3. Die hier problematisierten Unklarheiten resultieren möglicherweise aus einem gewissen Unbehagen, welches das Bundesverfassungsgericht insbesondere im Hinblick auf den Behindertenrechtsausschuss hegt. In der Tat ist nicht zu bestreiten, dass dieser Ausschuss ein wesentlich anderes Selbstverständnis (im Sinne einer „revolutionary role“) hat als beispielsweise der Menschenrechtsausschuss des IPBPR. Die Gegenüberstellung der Spruchpraxis durch das Bundesverfassungsgericht belegt dies durchaus eindrücklich, und die Reihe an Beispielen ließe sich mühelos fortsetzen.

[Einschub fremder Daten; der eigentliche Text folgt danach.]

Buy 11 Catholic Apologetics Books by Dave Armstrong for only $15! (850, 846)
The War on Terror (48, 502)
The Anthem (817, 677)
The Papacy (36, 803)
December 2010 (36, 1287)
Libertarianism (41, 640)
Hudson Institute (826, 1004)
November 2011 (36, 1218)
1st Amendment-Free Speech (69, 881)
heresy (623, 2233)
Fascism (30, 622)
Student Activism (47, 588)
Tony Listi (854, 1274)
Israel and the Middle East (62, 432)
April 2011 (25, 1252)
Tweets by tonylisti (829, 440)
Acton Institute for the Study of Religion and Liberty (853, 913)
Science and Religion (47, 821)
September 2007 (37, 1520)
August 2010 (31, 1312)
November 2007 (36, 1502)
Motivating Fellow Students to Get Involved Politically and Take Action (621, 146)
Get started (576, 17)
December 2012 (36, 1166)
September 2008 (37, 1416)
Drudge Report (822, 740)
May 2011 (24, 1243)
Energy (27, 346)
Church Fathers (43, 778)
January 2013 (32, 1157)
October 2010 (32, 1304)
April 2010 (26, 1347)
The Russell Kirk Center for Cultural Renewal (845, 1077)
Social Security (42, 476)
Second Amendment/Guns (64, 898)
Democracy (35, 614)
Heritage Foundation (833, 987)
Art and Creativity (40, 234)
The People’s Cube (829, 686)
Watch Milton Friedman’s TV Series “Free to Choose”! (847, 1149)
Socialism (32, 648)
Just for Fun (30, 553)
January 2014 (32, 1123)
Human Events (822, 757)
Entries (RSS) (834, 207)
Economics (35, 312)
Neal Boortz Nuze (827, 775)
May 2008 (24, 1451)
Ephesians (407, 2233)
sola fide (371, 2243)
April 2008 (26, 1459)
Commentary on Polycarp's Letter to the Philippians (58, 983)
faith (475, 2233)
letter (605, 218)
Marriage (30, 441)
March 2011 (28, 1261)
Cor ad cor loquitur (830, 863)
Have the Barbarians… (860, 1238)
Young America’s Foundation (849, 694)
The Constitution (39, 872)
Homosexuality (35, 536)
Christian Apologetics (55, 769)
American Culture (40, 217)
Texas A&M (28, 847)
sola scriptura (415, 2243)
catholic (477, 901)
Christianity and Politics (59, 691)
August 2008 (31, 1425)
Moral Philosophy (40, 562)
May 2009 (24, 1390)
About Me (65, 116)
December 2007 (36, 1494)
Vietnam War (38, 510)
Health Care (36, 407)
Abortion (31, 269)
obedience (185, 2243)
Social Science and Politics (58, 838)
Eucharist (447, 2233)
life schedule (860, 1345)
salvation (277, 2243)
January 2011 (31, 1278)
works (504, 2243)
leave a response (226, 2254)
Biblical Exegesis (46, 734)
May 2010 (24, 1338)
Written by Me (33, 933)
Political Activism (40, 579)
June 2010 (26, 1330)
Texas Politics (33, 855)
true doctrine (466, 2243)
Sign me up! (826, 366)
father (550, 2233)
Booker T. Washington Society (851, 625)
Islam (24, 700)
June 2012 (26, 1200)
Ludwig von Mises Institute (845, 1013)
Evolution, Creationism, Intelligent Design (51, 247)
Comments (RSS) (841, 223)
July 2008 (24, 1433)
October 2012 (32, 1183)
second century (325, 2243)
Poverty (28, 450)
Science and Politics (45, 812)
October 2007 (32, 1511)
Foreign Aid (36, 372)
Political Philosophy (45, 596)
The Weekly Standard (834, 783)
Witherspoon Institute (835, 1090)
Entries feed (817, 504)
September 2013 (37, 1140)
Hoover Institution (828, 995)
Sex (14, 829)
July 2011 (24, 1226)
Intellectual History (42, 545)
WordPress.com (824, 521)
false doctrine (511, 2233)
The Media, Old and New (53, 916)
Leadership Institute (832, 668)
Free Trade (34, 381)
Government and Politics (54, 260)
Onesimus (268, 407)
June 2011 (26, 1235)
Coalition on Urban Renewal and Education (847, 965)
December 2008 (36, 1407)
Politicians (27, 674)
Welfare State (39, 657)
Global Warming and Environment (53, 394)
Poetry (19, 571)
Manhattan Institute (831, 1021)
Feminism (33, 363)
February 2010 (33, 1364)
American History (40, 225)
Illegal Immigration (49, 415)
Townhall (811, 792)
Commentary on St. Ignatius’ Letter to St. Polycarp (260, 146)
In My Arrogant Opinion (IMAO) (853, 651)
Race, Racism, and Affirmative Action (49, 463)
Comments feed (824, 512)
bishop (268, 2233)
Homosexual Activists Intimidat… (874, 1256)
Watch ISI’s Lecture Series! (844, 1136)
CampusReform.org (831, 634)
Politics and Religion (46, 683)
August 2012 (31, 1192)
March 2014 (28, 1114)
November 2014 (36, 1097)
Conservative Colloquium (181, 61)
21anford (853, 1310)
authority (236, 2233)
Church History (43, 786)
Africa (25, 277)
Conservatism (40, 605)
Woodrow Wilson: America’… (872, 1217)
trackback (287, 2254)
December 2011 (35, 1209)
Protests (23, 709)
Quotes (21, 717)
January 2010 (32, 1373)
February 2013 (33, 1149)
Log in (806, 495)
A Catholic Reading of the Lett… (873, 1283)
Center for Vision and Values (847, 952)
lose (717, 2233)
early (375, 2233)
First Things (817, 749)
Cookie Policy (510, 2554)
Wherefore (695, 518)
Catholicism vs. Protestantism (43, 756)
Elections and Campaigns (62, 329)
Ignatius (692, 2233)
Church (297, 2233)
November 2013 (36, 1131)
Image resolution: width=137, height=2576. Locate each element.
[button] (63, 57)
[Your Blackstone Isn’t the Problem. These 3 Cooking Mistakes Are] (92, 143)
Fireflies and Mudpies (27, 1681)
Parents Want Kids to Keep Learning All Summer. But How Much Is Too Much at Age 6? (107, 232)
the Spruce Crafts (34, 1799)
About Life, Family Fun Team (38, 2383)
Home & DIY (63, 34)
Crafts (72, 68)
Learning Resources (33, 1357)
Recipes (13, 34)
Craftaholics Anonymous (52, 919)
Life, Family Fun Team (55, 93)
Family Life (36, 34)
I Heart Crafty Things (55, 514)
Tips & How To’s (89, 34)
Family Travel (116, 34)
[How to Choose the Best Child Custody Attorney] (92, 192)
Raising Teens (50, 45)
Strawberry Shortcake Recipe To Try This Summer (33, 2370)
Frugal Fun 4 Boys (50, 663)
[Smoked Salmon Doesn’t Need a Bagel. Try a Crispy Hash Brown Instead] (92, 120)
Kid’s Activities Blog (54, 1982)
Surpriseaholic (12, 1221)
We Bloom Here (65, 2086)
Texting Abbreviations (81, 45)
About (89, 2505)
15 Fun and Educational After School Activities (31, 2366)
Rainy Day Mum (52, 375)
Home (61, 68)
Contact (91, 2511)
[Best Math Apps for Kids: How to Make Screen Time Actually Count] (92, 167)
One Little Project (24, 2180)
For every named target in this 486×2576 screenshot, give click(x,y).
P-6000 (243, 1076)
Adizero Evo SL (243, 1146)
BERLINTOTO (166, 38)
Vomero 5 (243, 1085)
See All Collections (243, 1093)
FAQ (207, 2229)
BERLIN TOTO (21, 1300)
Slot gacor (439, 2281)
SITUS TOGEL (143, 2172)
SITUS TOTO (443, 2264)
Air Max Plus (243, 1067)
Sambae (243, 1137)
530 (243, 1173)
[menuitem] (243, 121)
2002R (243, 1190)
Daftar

Gleichwohl möchte ich den Behindertenrechtsausschuss ein Stück weit gegen die Kritik des Bundesverfassungsgerichts in Schutz nehmen. Das betrifft vor allem die Auslegung des Art. 12 Abs. 4 BRK. Das Bundesverfassungsgericht versteht die Vorschrift der Sache nach als Grundrechtsschranke, die es ermöglicht, Wahlrechtsausschlüsse wegen mangelnder Einsichtsfähigkeit des Betroffenen aus Konventionssicht zu rechtfertigen. Eine unbefangene Lektüre der Norm legt ein solches Verständnis meines Erachtens nicht nahe. Zwar ist dort davon die Rede, Maßnahmen müssten verhältnismäßig und von möglichst kurzer Dauer sein (Satz 2). Satz 1 gibt hingegen das allgemeine Thema vor: Es geht um Maßnahmen, die die Ausübung der Rechts- und Handlungsfähigkeit betreffen, mit anderen Worten: nicht um eine Schrankenklausel, sondern um einen Regelungsvorbehalt. Rechts- und Handlungsfähigkeit sind juristische Kategorien, welche die Ausübung von Rechten überhaupt erst ermöglichen, durch ihre rechtliche Ausgestaltung aber auch zu gewissen, unvermeidbaren Einschränkungen führen. Das ist indes etwas anderes als eine Schranke, die Eingriffe in den grundrechtlichen Schutzbereich legitimiert. Als Parallele mag man die Rechtsprechung des Bundesverfassungsgerichts zur Einschränkung der Wahlrechtsgrundsätze aus Art. 38 Abs. 1 GG heranziehen: Diese wird eben nicht aus Art. 38 Abs. 3 GG hergeleitet, der (im Sinne eines bloßen Regelungsvorbehalts) dem Gesetzgeber die Regelung „des Näheren“ aufgibt, sondern aus „zwingenden Gründen“ als verfassungsimmanenten, ungeschriebenen Grundrechtsschranken.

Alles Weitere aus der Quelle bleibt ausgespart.